2.2 data(period and source)

play-by-play data obtained from ESPN for 8365 of the 9840 (85%) of the scheduled regular season games in each of the eight seasons between 2006 and 2014. The other 15% have the missing value.

2.3 analysis methods

  • The authors used a regression model to estimate the change in win rate and to evaluate the model veracity.

  • The authors used the Bayesian linear regression model to evaluate the influence of players on the winning percentage of matches

2.4 major finding

  • IImpact scores are environment dependent, and a player’s impact score from one season can help predict his impact score in the following season because he is more consistent unless his playing environment (including team changes, injuries, playing rules, etc.) changes significantly.

  • A player’s Impact Score is not affected by year and when combined with PER (a satistic metric of evaluating personal performance without considering any conditions), it does give a more realistic feedback of a player’s performance. When a player has a high PER as well as Impact of Score, he must be a player who plays a role in his team’s winning (e.g. Durant, James, Nowitzki).

  • A unit change in time corresponds to a smaller change in probability of winning than a unit change in lead, especially near the end of the game. This may introduce a slight bias against players who are often subbed in on defense and subbed out on offense, since such players would not be associated with a large change in win probability.

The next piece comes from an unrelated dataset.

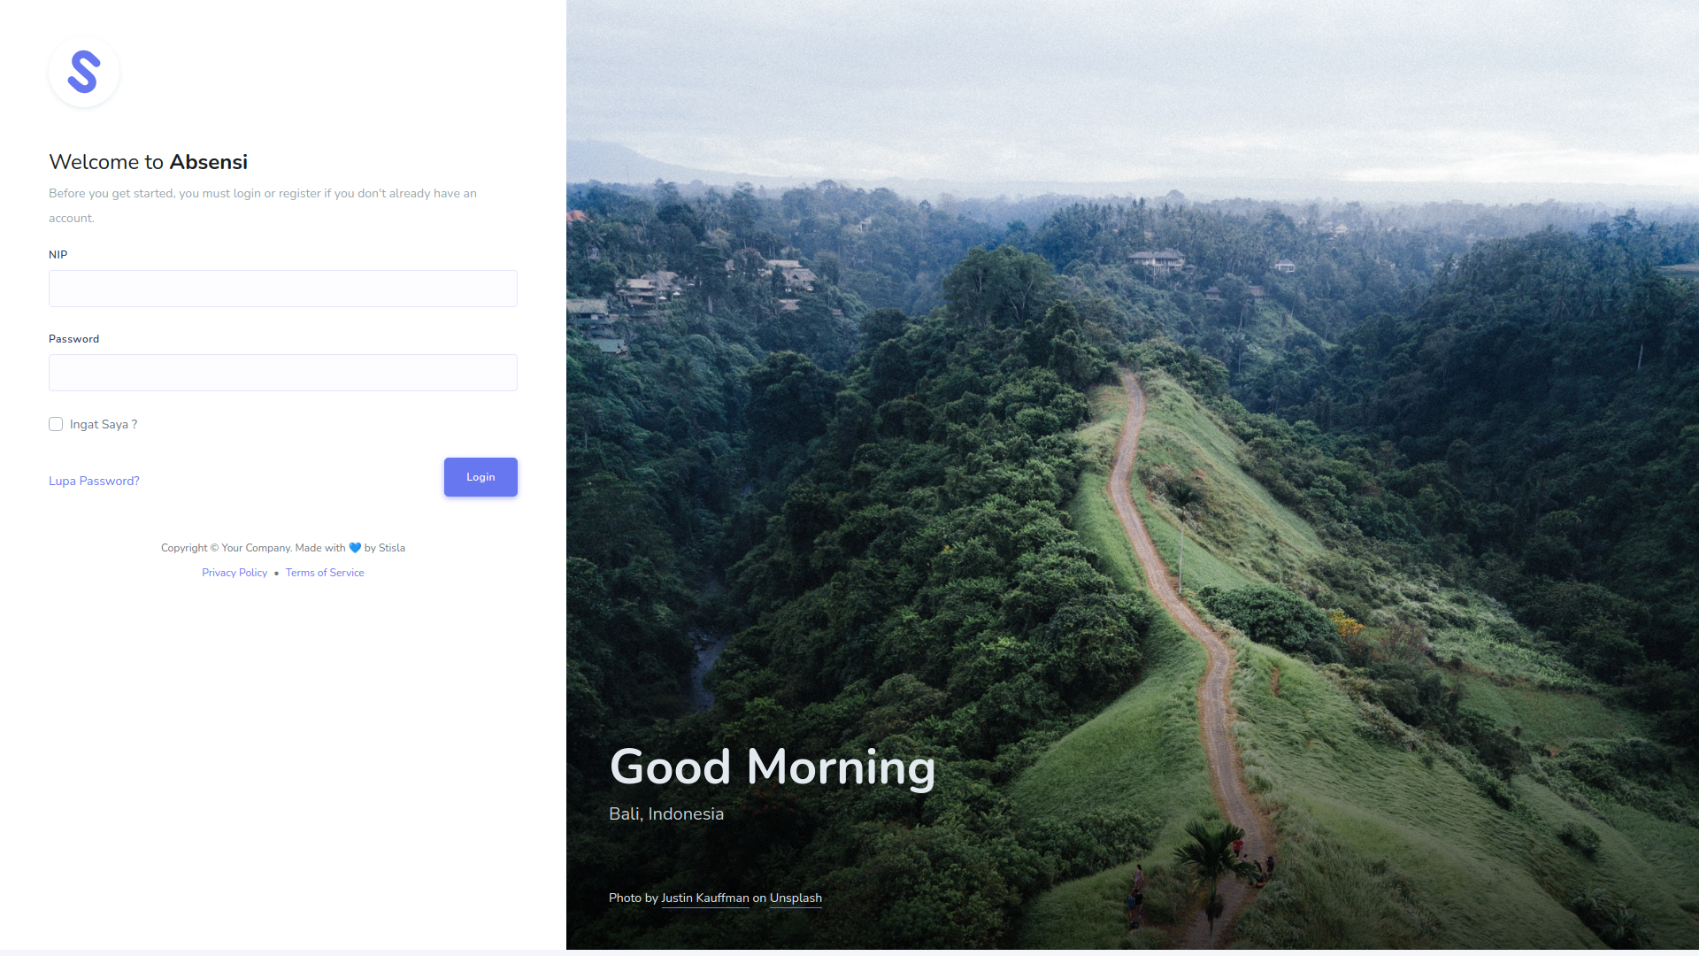Open the Unsplash link
Screen dimensions: 1699x956
(x=796, y=898)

  • The impact of any one player in a single substitution on his team’s chances of winning is small, usually less than 1%.

  • No player is more likely to significantly improve his team’s chances of winning than any other player.

2.5 comments

  • this table is 2008–2009 – 2010–2011 Impact Score, consider the minutes I list the imapct of top 4(which were normally used in the game) :Warriors/Pacers/Rockets/Wizards. It is controversial that none of these four years of championship appear in the table. A championship team should be the team that wins more. This team’s Impact Score should be high.

  • In Table 4, I found some interesting phenomena. 2008-2010 Lebron was a one-man team and won back-to-back MVPs. 2011-2014 he was in the heat of forming the Big Three (three All-starplayers played together) and his influence must have declined compared to his previous stint with the Cavs. Both offensively and defensively. You can also observe the disappearance of Wade from the list. But Wade was still in the prime of his career in those years. This evaluation model is not so friendly to teams with more star players. There are some advantages for the evaluation of weaker teams with their leading players.

  • The Impact score does play a role in the overall assessment. Defensive bruisers have been underrated for a long time because there is very little box score metric on defense( little derective metrics: steal block backward rebound).They are really influencing the game.

  • This individual Impact score is very interesting. Its starting point and the results of the final simulation are also very close to the results of the MVP ballot at that time. We have been struggling with Lebron’s impact not matching his stats at times (and of course other players such as Harden this season). I think this is a solution.

  • While it’s fair as well as necessary to individually assess the impact of individuals on winning, basketball is ultimately a team sport. A lot of GMs have been talking about team chemistry, and a lot of ncaa coaches are talking about a winning culture, all proving that evaluating a group of players (three or four) is important to winning games. The Lakers changed their starting lineup 37 times last season more times than they won because they couldn’t find the right mix of players.

2.6 possible improvements

  • win probability estimation is admittedly simplistic and designing a more sophisticated procedure is an area for future work.

  • to entertain two-way or three-way player interactions, in case there are any on-court synergies or mismatches amongst small groups of players.

  • the variables σ which measure uncertainty of the win probability change by the shift and the performance need to be segmented.

  • Changing evaluating one person into evaluating a group of people (three or four). It adds a lot of computational work, but it plays a very important role in the team’s ability to win games.